How many of the lines below contain the string "Where", matching case exactly? Reply with the number only.

Data shown:
• • • •
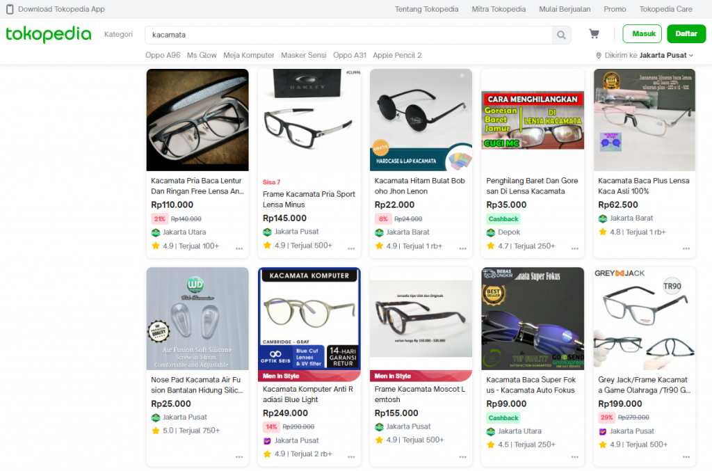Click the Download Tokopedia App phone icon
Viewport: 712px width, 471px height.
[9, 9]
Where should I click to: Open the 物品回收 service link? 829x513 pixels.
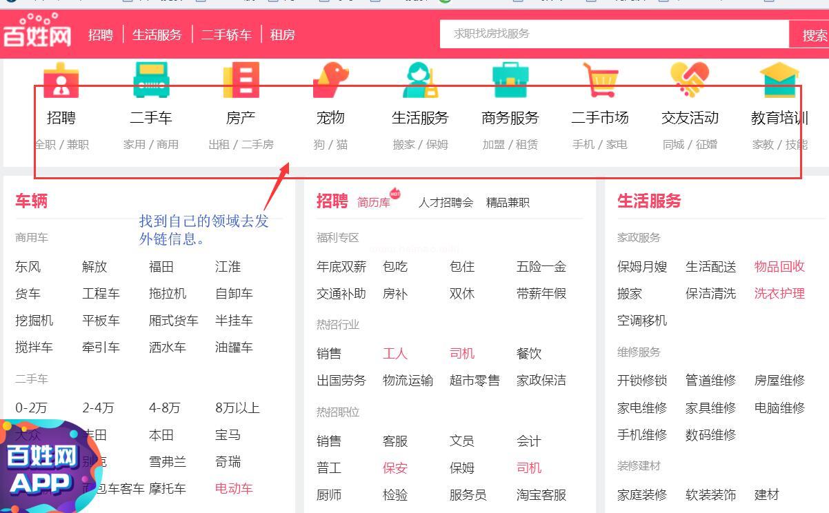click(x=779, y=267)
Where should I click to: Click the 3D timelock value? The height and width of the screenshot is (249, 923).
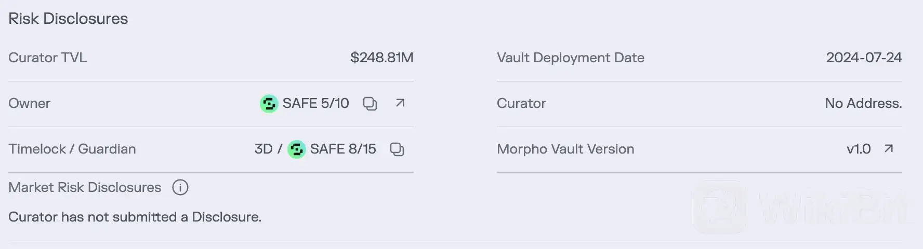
• • • •
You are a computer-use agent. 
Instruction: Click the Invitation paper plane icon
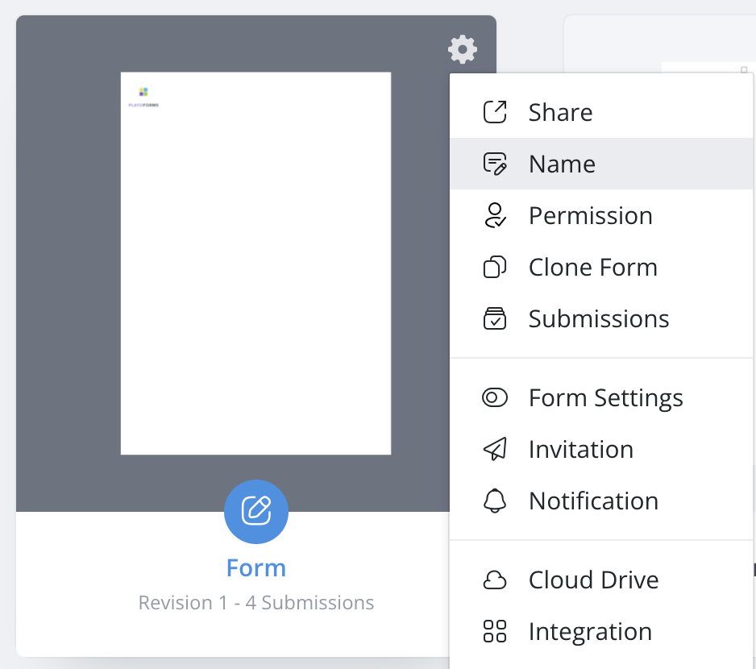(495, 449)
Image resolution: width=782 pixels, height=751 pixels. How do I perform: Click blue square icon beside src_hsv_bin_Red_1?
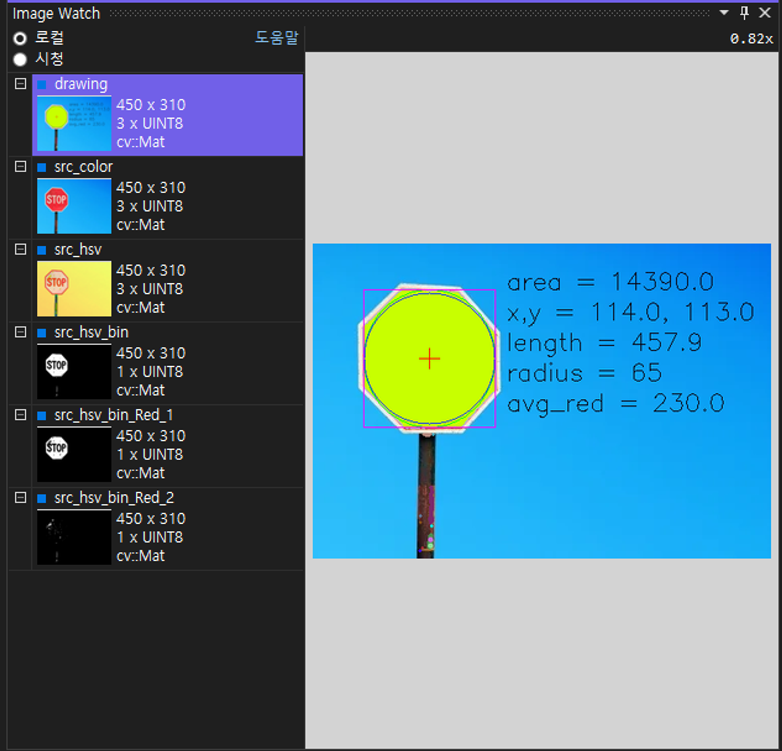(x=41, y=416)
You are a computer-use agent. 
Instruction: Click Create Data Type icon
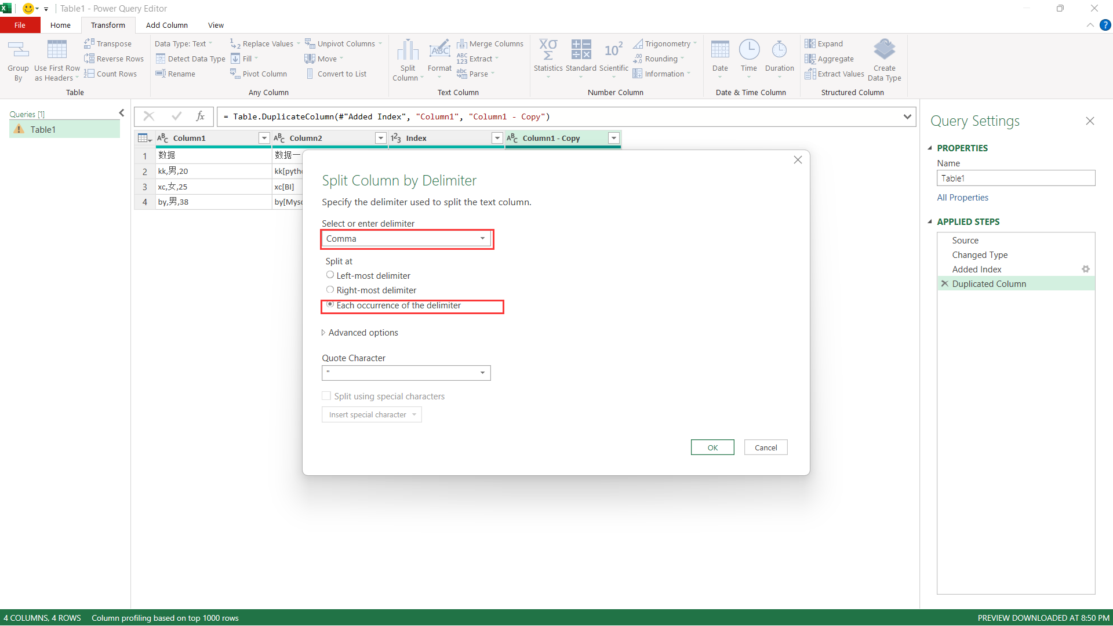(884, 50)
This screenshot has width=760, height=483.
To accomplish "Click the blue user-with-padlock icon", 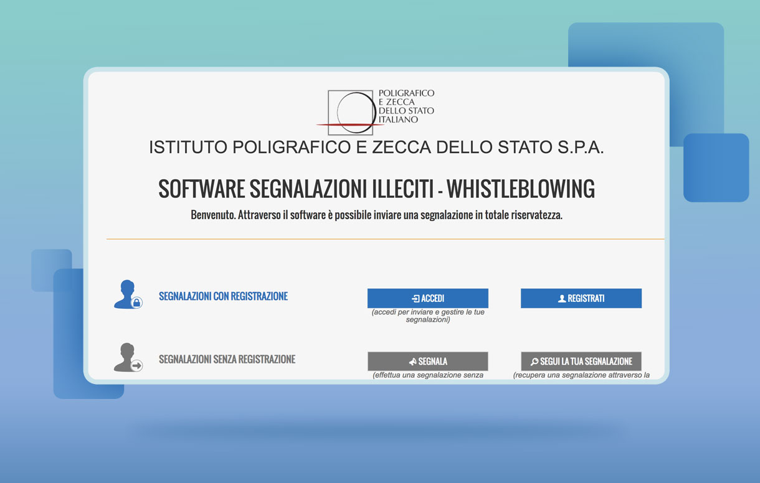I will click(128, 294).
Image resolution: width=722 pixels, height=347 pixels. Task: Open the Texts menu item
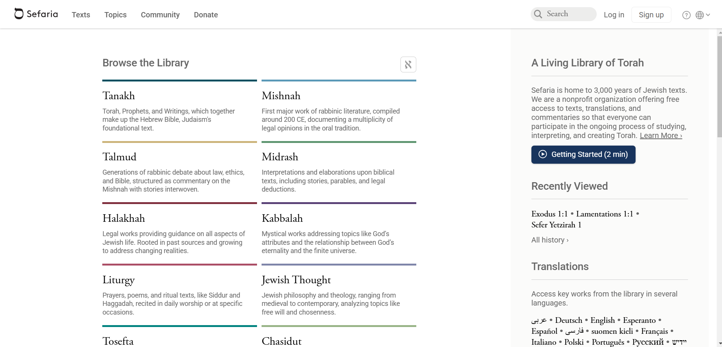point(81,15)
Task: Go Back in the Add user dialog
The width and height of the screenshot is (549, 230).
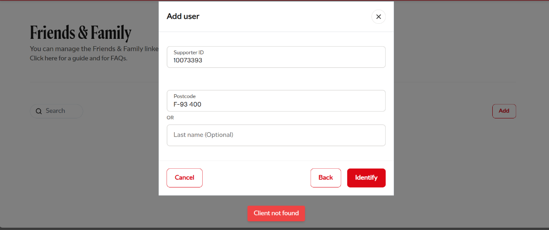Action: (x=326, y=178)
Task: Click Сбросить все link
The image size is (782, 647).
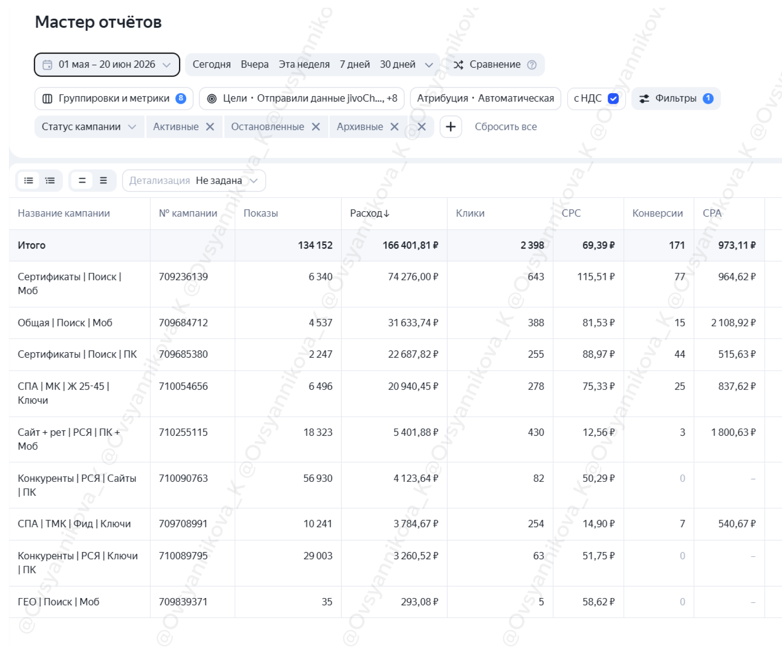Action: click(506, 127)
• • • •
Problem solution:
2